What made the physicians come to consensus on moving forward with such an ambitious vision?
There wasn’t really a turnkey thing that happened. I think it had more to do with charting the vision, developing a set of strategies and tactics, and then persistence and sticking with it; those were the most important things. And we’ve got nearly 300 physicians. And there is a lot raining down on physicians, including learning how to use the electronic health record [EHR], and many of the regulations around documentation, and many of the payment changes. And some physicians are losing the joy of practice. But we’ve tried to involve the physicians in all our decision-making; and if they have concerns over the EHR or anyone else, there are probably some legitimate concerns—so we’ve listened to their concerns all along, and addressed them.

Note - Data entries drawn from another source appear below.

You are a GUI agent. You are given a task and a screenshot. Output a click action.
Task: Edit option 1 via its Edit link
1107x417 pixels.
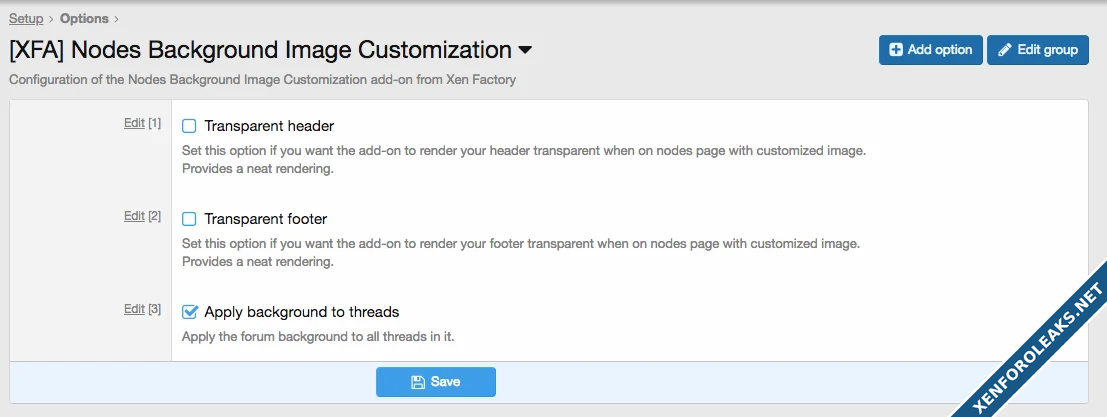pyautogui.click(x=134, y=123)
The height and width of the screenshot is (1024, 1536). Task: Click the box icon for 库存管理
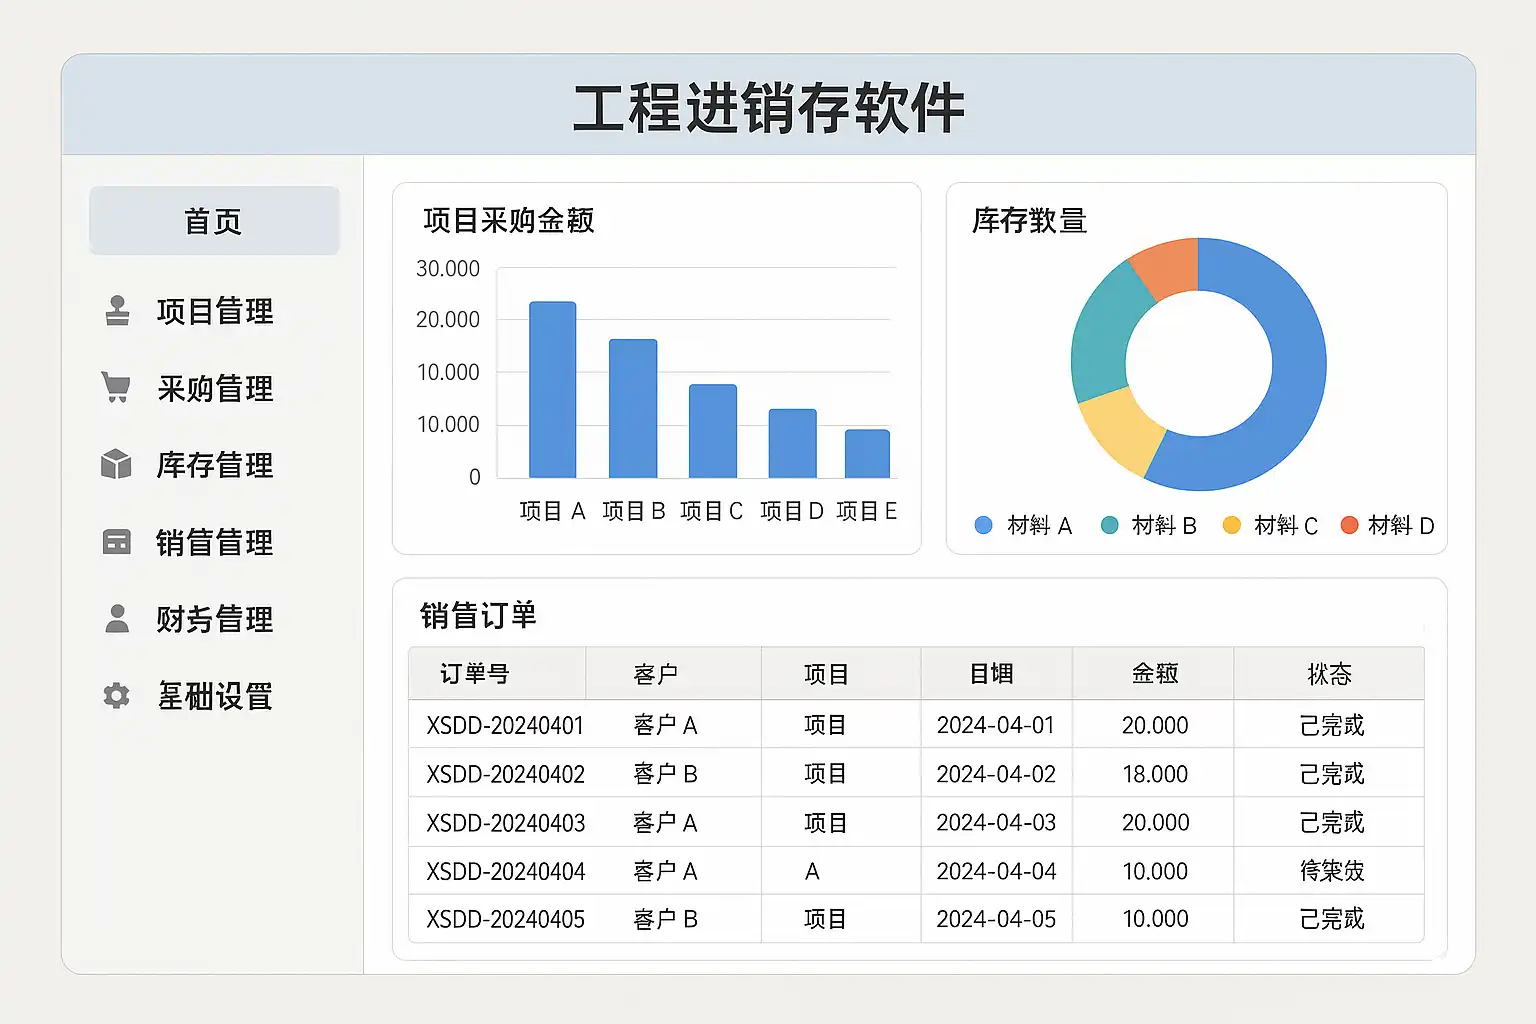(x=117, y=464)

In other words, you’ve created a kind of a consensus-driven governance?
Yes, largely, that’s why we have the leadership council. And it doesn’t mean we don’t have any complaints about administration; but most of our departments would agree that when there is discussion of any challenging issue, the physicians in practice are heard and listened to.

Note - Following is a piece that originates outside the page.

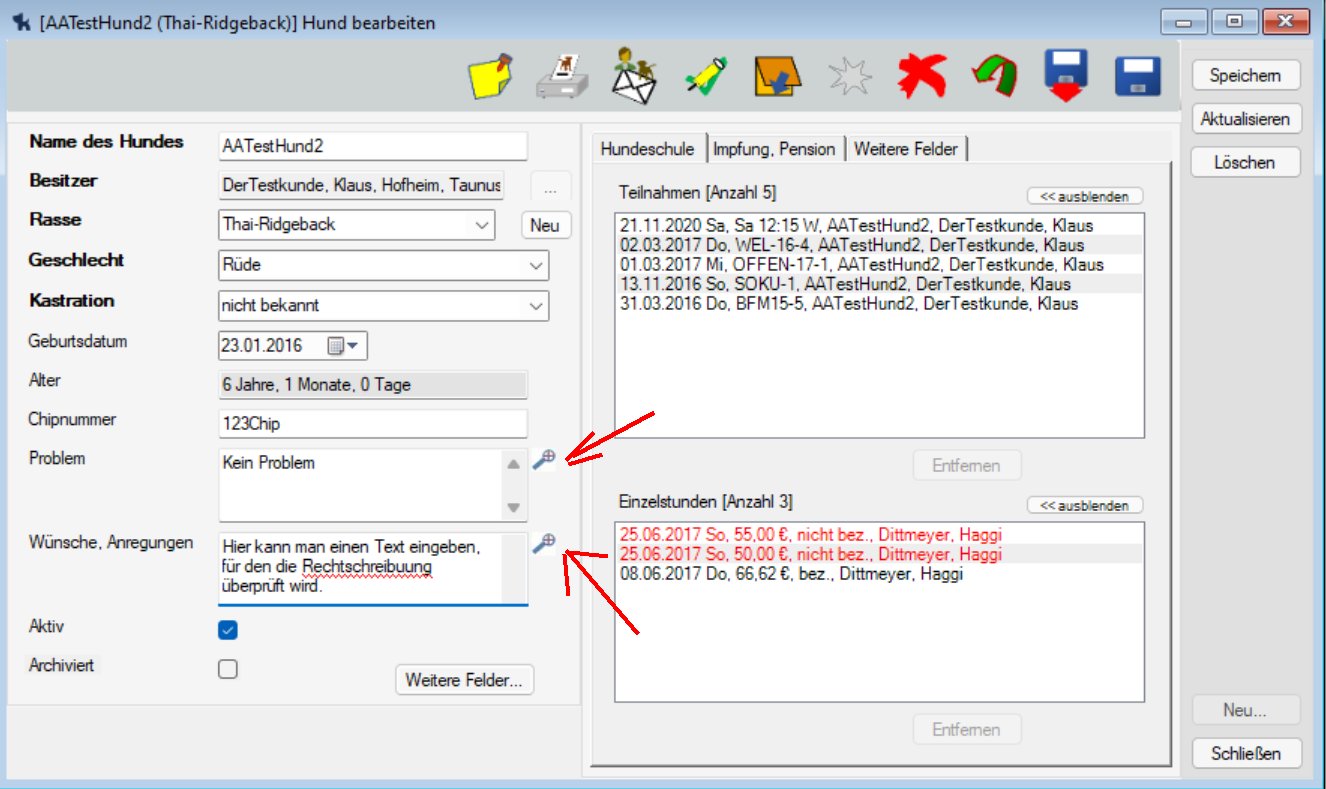Click the yellow sticky note icon
The height and width of the screenshot is (789, 1326).
coord(491,76)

What does one need from healthcare IT leadership as an organization pursues these changes?
I’ll start by saying, you’ve got to have a CEO who believes that health IT will help make patient care better, is really critical, and one who’s willing to listen to physicians about the changes and frustrations, someone who believes in the resources needed for this. And there, the CFO comes into play. Does the organization have a CFO looking at the importance of IT to any of these initiatives? And then you need a CIO who really understands that bringing physician leaders to the table on health IT decisions, is very important. We have an excellent CIO who does engaged the physician leaders. We also have three physicians jointly sharing the CMIO role; one is a surgeon, one is an ED physician, and one is a primary care, physicians, and all practice about a quarter-time right now, and bring different, important, perspectives to our deliberations. For example, when it comes to medication reconciliation, think about an orthopedist who is preparing to do a hip or other surgical procedure on a patient with complicated medical problems. Is it fair to expect that an orthopedist could reconcile medications outside their area? That’s why it’s so beneficial that we have three different physicians filling the CMIO role, and able to offer those different types of perspectives because of their clinical practice experience and understanding.
What will you urge the audience to think about and do, in Seattle, next month?
When we began our conversation, you noted that we’re living in a revolutionary time in healthcare, and I think that’s pretty accurate. We’ve got so many things on top of us all at once, so I think that persistence of vision around quality and safety, during this time of intense change and activity, is critical. Also, I believe that at the end of the day, we will see these electronic health information systems improve. They’re pretty immature right now, and there’s plenty of frustration with them. But the continuously persistent view that these systems will be good for patients, and the need for the rolling up of sleeves and persistence of work [to improve patient safety and care quality], those will be elements in my message.